Escuchas a un abuelo contándole a su nieta que allí, justo allí donde ahora hay unas torres altas, en sus tiempos había campos de labranza. Le cuenta que su padre tenía allí mismo un terreno y que él pasaba mucho tiempo jugando alrededor con palos, piedras… mientras su padre trabajaba. Tras contárselo, se ha quedado un rato mirando a los altos edificios en silencio, sin verlos, porque lo que él ve es el paisaje del recuerdo. Lo que él está viendo es su infancia en aquel espacio absorbido hoy por la ciudad, está oyendo el sonido del riachuelo al que tiraba piedras, está sintiendo las callosas manos de su padre cuando le cogía de la mano para volver a casa, el olor de su sudor tras el duro trabajo…

A medida que cumplimos años, miramos al paisaje que nos rodea y vemos mucho más de lo que alcanza nuestra mirada. Como por arte de magia, aparecen imágenes que relacionamos con lo que fuimos una vez en aquel espacio. Un banco en un parque será eternamente para alguien el testigo del primer beso; una mesa de un bar puede guardar el recuerdo de una conversación vital; una calle puede recordarnos cada vez la fatal llamada que recibimos un día allí mismo.

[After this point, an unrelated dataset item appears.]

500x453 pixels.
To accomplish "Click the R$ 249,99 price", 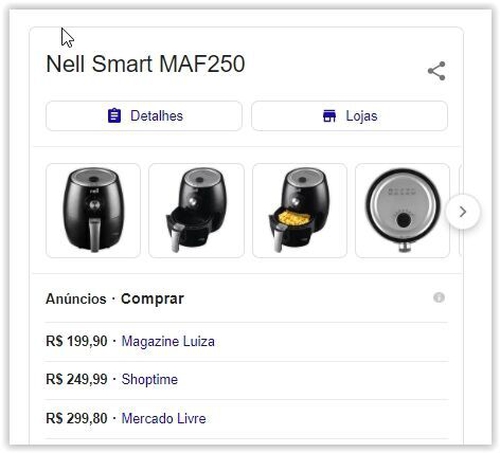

Los lugares guardan conversaciones, sonidos, olores, emociones. A veces nos dejamos llevar por ellas, y otras no, nos defendemos, recordándolas desde lejos, como recuerda Wislawa Szymborska el paisaje en uno de sus conocidos poemas.

Y ocurre igual con las personas. En muchos casos, sabemos lo que hubo antes de que fueran quienes son hoy o vemos en sus miradas los paisajes que un día compartimos. En los ojos de mi amiga veo su mirada traviesa de niña cuando nos escapábamos de clase; en la sonrisa de una antigua pareja, nuestra complicidad pasada; en las manos de mi madre, mi infancia entera.

En palabras de la poeta Louise Glück, “Miramos al mundo una sola vez, en la infancia. El resto es memoria”. Y la memoria, aunque a veces no seamos conscientes, está tan presente en nuestra vida como eso a lo que llamamos realidad.